Hi! My name is Ajinkya and I'm a data scientist located in Ames, IA.
I specialize in unstacking business value of data and delayering complex problems with state-of-the-art data science techniques. For more details, check out the About Me section.
View My LinkedIn Profile
“About 2000 plants worldwide are susceptible to infection by root-knot nematodes and they cause approximately 5% of global crop loss. Image processing and deep learning techniques can be used to diagnose these diseases quicker and with minimal human assistance. With significant amount of labeled images to train on, our models can classify soybean roots as resistant or susceptible with up-to 90% accuracy.”
Plant disease diagnosis through optical observation incorporate some level of complexity, making it difficult to successfully diagnose specific diseases. Our goal is to build a data-driven model to identify whether the Soybean variety is susceptible or resistant to southern root knot nematode disease. We will be using different predictive modeling techniques to analyze the soybean root images.
We had very limted amount of data for this project. We used images of soybean roots that were labelled into two categories as- resistant or susceptible. We had around 300 images for analysis, which is quite a small number.
Working with small data is always a challenge. The algorithms don’t have enough to learn the patterns and hence they tend to overfit, thus deteriorating the performance of models in production.

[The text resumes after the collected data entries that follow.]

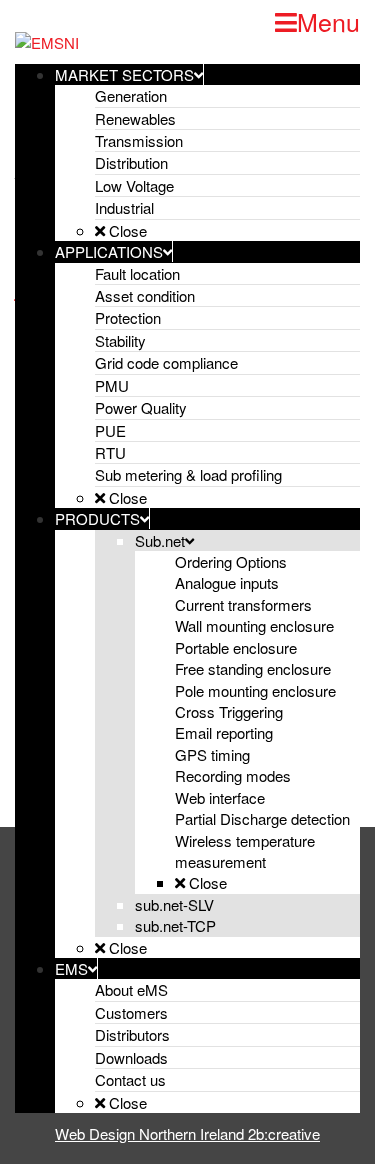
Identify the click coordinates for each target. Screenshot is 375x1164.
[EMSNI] (47, 40)
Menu (328, 21)
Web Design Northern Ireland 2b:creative (187, 1133)
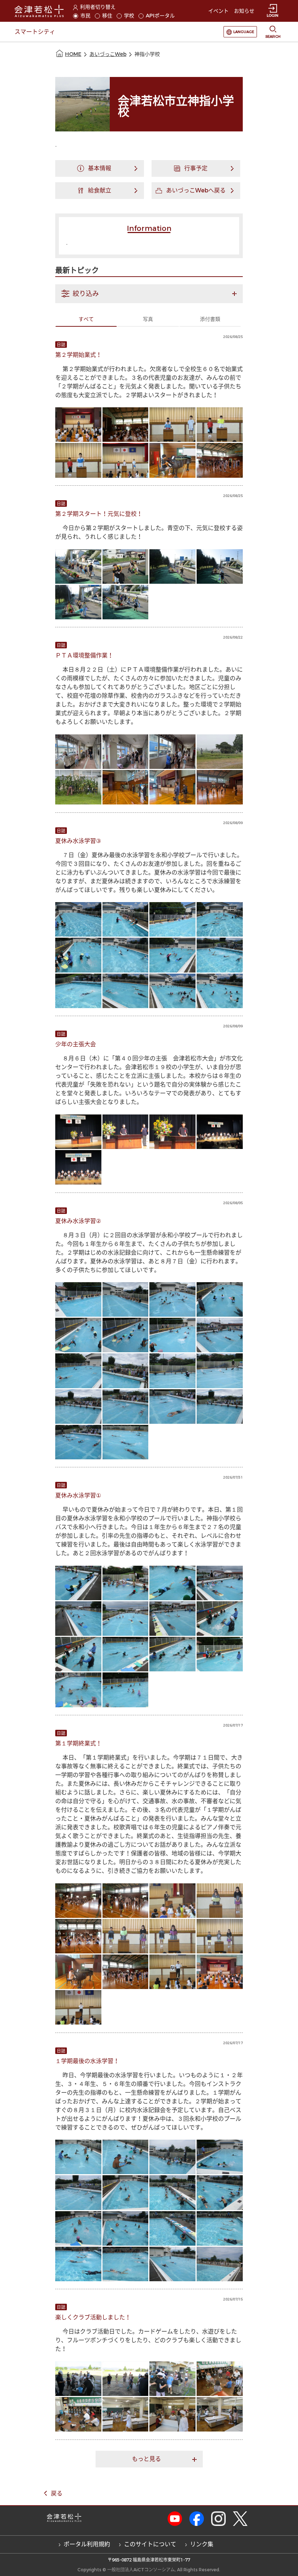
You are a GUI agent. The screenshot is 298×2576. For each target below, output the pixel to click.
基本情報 (99, 168)
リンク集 (201, 2544)
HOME (73, 54)
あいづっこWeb (107, 54)
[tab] (149, 293)
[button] (149, 293)
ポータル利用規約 (87, 2544)
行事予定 (196, 168)
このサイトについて (150, 2544)
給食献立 (99, 190)
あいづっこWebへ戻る (196, 190)
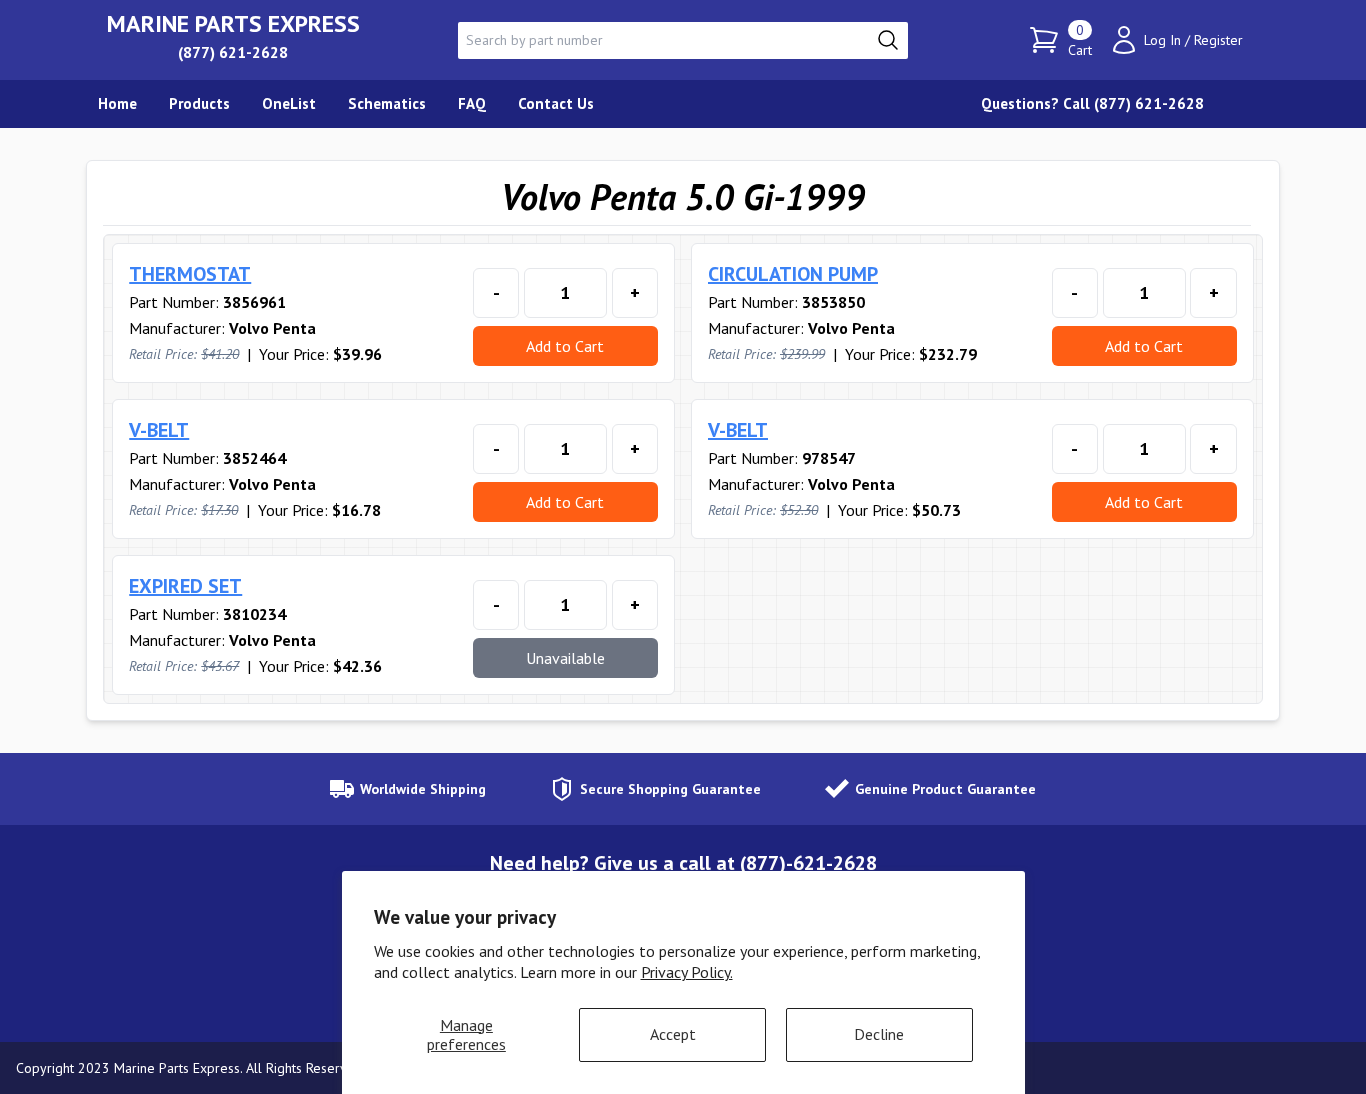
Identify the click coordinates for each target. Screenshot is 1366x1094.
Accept (673, 1034)
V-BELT (159, 430)
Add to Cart (565, 346)
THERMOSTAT (190, 274)
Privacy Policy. (687, 972)
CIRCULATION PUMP (793, 274)
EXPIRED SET (185, 586)
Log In (1162, 40)
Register (1218, 40)
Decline (879, 1034)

Before diving straight into deep learning frameworks and neural networks, we first used traditional machine learning algorthms to get a sense of the baseline for our analysis.
To facilitate this, we used feature extraction techniques in Python environment. We extracted features like contours, convex hulls, dimensional features and Prewitt filter horizontal and vertical edges. These extracted features were then used as attributes to train machine learning models like Naive-Bayes, Random Forests, K-Nearest Neighbors and Support Vector Machines.
We see from the results above that features like positive vertical edges, negative horizontal edges were more significant than the other features. Features like rectangle height, rectangle area which denote the size of the roots were not deemed important by the algorithm. This was inline with what the pathologists at Syngenta considered. According to them, the size of the roots was indeed not a criteria to distinguish images as susceptible or resistant.
We used different deep learning frameworks to build and train the neural networks. Notably, we used TensorFlow and FastAI, which was really easy to use for transfer learning.
Another technique than can be used to cope with the limitation of data availability is creating innovative image transformations. The well accepted transformations include flipping the image, skewing them, rotating them, increasing and decreasing the brightness, warping them. These kinds of transformations help us create multiple images out of single image, thus enriching our dataset.
We also use transformations like contours and convex hulls and tested the neural networks on both set of images.
Transfer learning is a methodology where we use pretrained models (on a different data) and adapt them to our data. This saves the computational effort of building the models from the scratch. Transfer learning is the best way to combat limitations of small data.
As we already discussed that we have limited number of images. The reason for this is labeling images requires a lot of expertise and a lot of dedicated efforts. It only makes sense to spend resources on labeling images if we are able to derive value out of it.
Here we can see that the accuracy of classification increases with increase in the number of images used for training. This shows that labeling more images indeed provides business value as it improves our research efforts significantly. The prediction accuracy increases from 70% with 100 images to 88% with 351 images.
To ensure our models gave unbiased predictions, we used cross-validation technique which gives us a pessimistic bias which is good from business perspective. We also used different evaluation metrics like accuracy, precision, recall, F1 score, etc. to minimize business losses from misclassification.
Thus, finally we were able to achieve about 90% accuracy with a challenging dataset. The models were statistically valid and unbiased and thus were totally robust and scalable to new data.